Wow, it’s scary how easily you can mash together some fnord fnord and wrap a little pseudo evolutionary psychology around it and it sounds semi-plausible. Quantum! OK, I was kidding about the “economics” bit.
Medieval history of warfare: I haven’t read Harari on military history, but if you’re into that stuff, you might want to read the bits of John Keegan’s The Face of Battle that describe what it was probably like.
By the way, I listed Noam Chomsky as a “pundit” because I suppose I was trying to be fair. Chomsky is a linguist and somehow became a “public intellectual” and public dissident. I think that a lot of what he says makes sense and he cites facts and circumstances backing it up and so, I find myself accepting his world-view to some degree. But – should I?
Intellectual Authoritarianism Survey:
1) I believe anything Brian Cox tells me, he’s so dishy (Agree Strongly)
2) There is more in heaven and earth, Horatio, so I tend to believe stuff (Disagree Strongly)

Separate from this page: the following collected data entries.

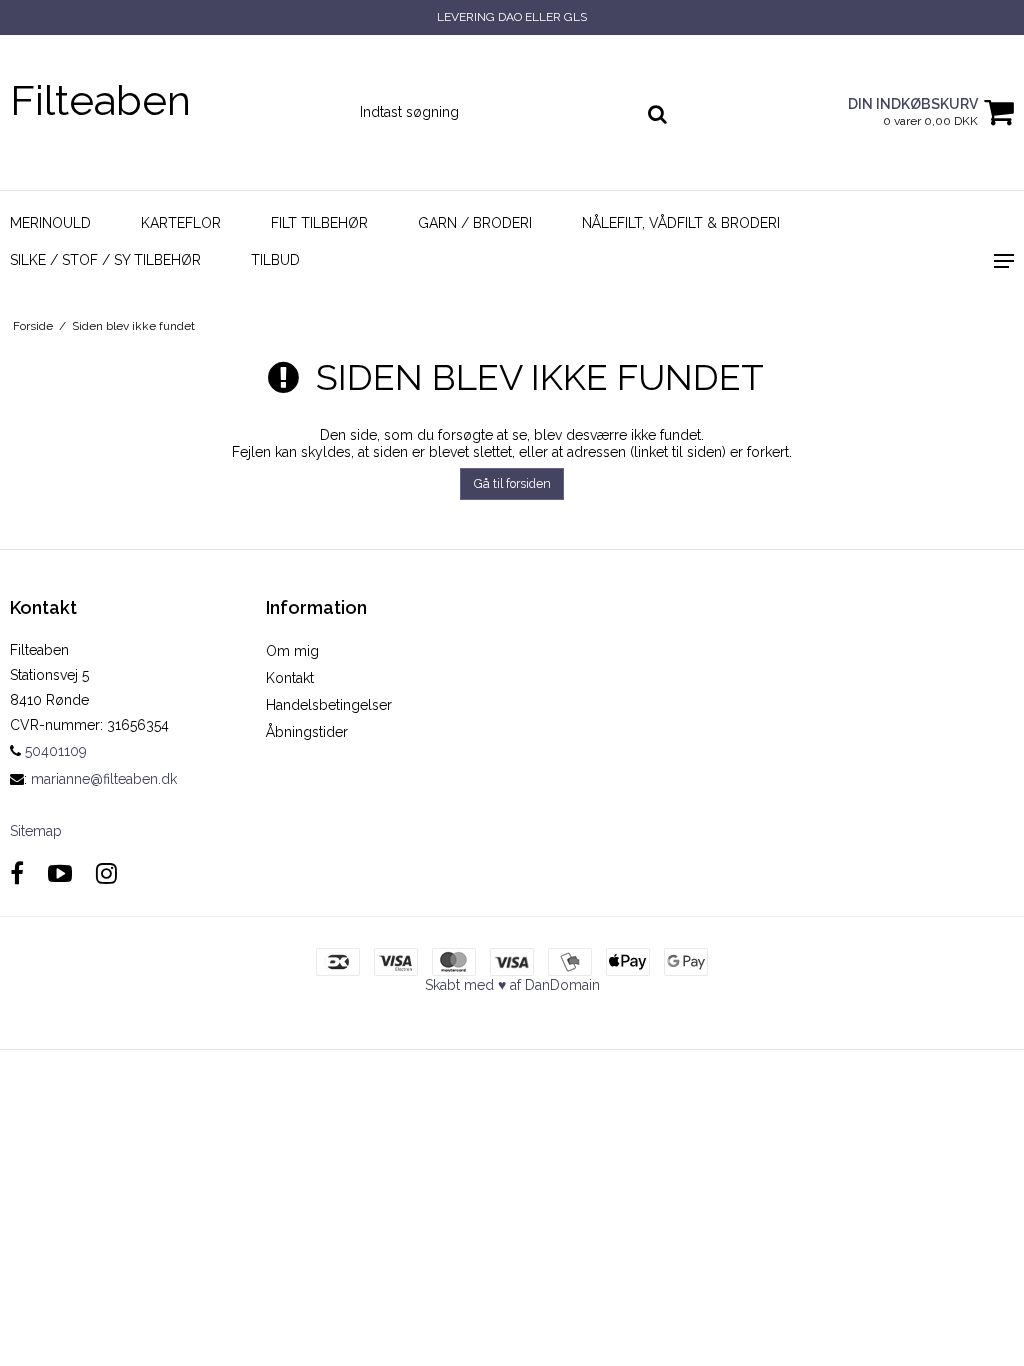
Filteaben (100, 100)
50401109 (54, 751)
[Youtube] (60, 873)
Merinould (50, 223)
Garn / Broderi (475, 223)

3) Deepak Chopra really sounds like he means what he says (Disagree Strongly)
4) Whoever posts the most comments in a blog usually knows the most (Disagree Strongly)
5) The amount of formatting and capitalization in a comment indicates the sincerity of the writer (Disagree Strongly)
6) PZ Myers controls the postings and content of all FreeThoughtBlogs bloggers (Agree Strongly)
7) I have not read this far (Disagree Strongly)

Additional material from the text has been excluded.